In this mini-review, we highlight recent advances in instrumentation, column technology, and applications of 2D-LC for pharmaceutical and biopharmaceutical analysis. This article is not intended to be an exhaustive review of the literature; readers interested in digging deeper into this topic will find citations of helpful reviews and original research papers cited in the article.

Recent Developments in Column Technologies Useful for 2D-LC

Column technology for 2D-LC has benefited significantly from column technologies introduced for ultrahigh-pressure LC (UHPLC). Short, narrow-bore columns for reversed-phase LC packed with sub-2-µm or superficially porous particles, or both, have been instrumental in developing fast separations in 2D-LC. Since the introduction of commercial 2D-LC, applications requiring orthogonal selectivity in the second dimension were often limited to single peak transfer using simple heart-cutting LC–LC. Until recently, comprehensive 2D-LC (LCxLC) applications where an orthogonal selectivity was required (such as combining chiral and SEC steps) suffered from a lack of new column technologies. Barhate and Welch and coworkers (9) recently demonstrated ultrafast chiral LC separations for 2D-LC using sub-2-µm fully porous and 2.7-µm superficially porous particles. Their work demonstrated achiral x chiral, chiral x achiral, and chiral x chiral 2D-LC separations of difficult-to-resolve and complex pharmaceutical mixtures in multiple heart-cutting (mLC–LC), selective comprehensive (sLCxLC) and fully comprehensive (LCxLC) modes. The ability to perform ultrafast chiral separations in the second dimension is a significant innovation enabling comprehensive 2D-LC separations of pharmaceuticals.

Although innovation in column technology for reversed-phase LC and chiral applications has improved over the last decade, until recently, columns designed to improve speed and performance of biopharmaceutical analysis was limited. Recently, Williams and Brorson and coworkers (7) developed a 2D-LC method using 3-µm SEC columns in the second dimension (²D) that yielded ²D analysis times of <10 min. More recently, new column technologies for biopharmaceuticals with sub-2-µm particles and superficially porous particles for SEC (10,11) and 1000 Å pore sizes for reversed-phase LC (12) were introduced that have the potential to significantly improve speed and performance in biopharmaceutical analysis. We are only aware of research using these columns for 1D-LC at this time, but they have the potential to improve the speed and performance of 2D-LC separations of complex biopharmaceutical samples as well.

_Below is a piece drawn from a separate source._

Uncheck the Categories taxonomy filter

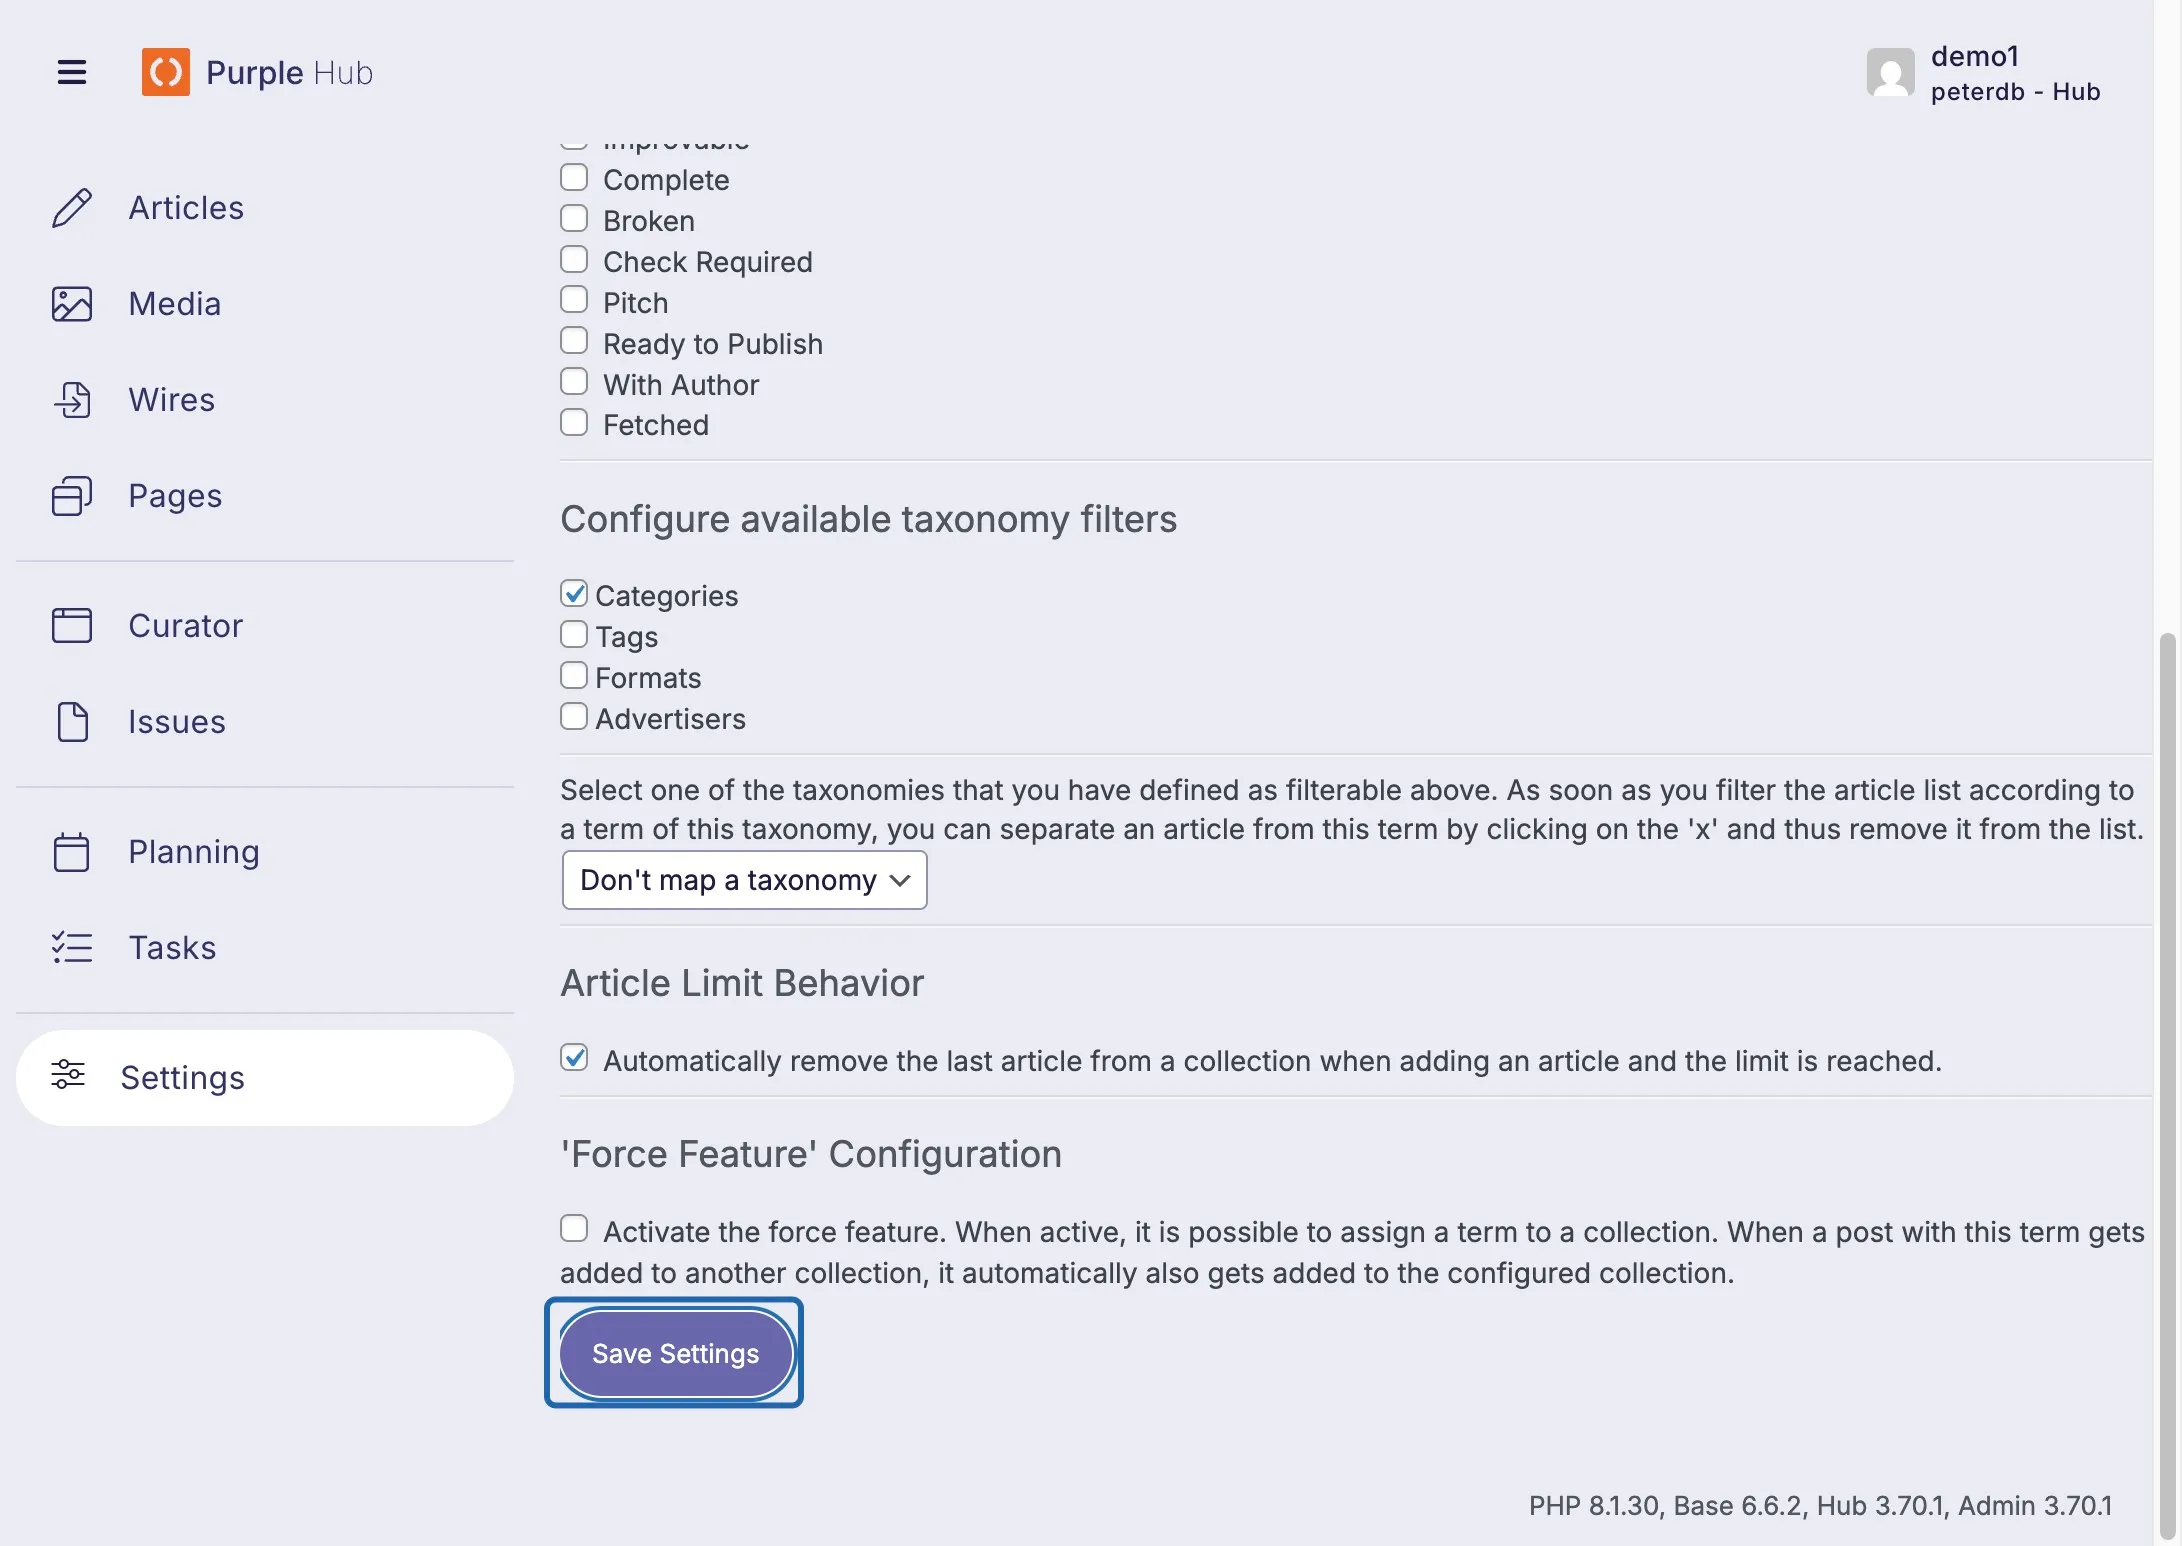(574, 594)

Recent Developments in Instrument Technologies for 2D-LC

One of the most significant advances in instrumentation for 2D-LC in recent years has been the development of hybrid modes of 2D separation that combine features of the traditional heart-cutting and comprehensive modes of separation. Thorough discussions of how all these modes of 2D separation relate to each other, and to 1D separations, can be found elsewhere (2,13). Here, we focus on the hybrid modes of multiple heart-cutting (mLC–LC) and selective comprehensive (sLCxLC) separations, which were introduced by Zhang and Chewtyn and coworkers (14), and Groskreutz and Stoll and coworkers (15,16), respectively. Figure 2 provides a graphical representation of the way each mode works in practice, and how the two modes compare to each other. The mLC–LC concept is an extension of the simple single heart-cut concept, in that-in principle-it allows the user to collect fractions of an unlimited number of regions of interest in the ¹D separation, and reinject them into the ²D column for further separation. In this mode, it is of great practical value to be able to temporarily store the collected ¹D fractions until the second dimension is “available,” at which time the next fraction can be injected. This storage of the fractions can be accomplished either in open capillaries (sample loops) (17), or in cartridges packed with solid-phase adsorbent (18). There have been several published reports of the use of the mLC–LC concept in the context of pharmaceutical analysis in the past few years (14,19-22). One of them-coupling mass spectrometry (MS)-unfriendly HPLC methods to MS through a desalting second dimension-is discussed below in some detail (19).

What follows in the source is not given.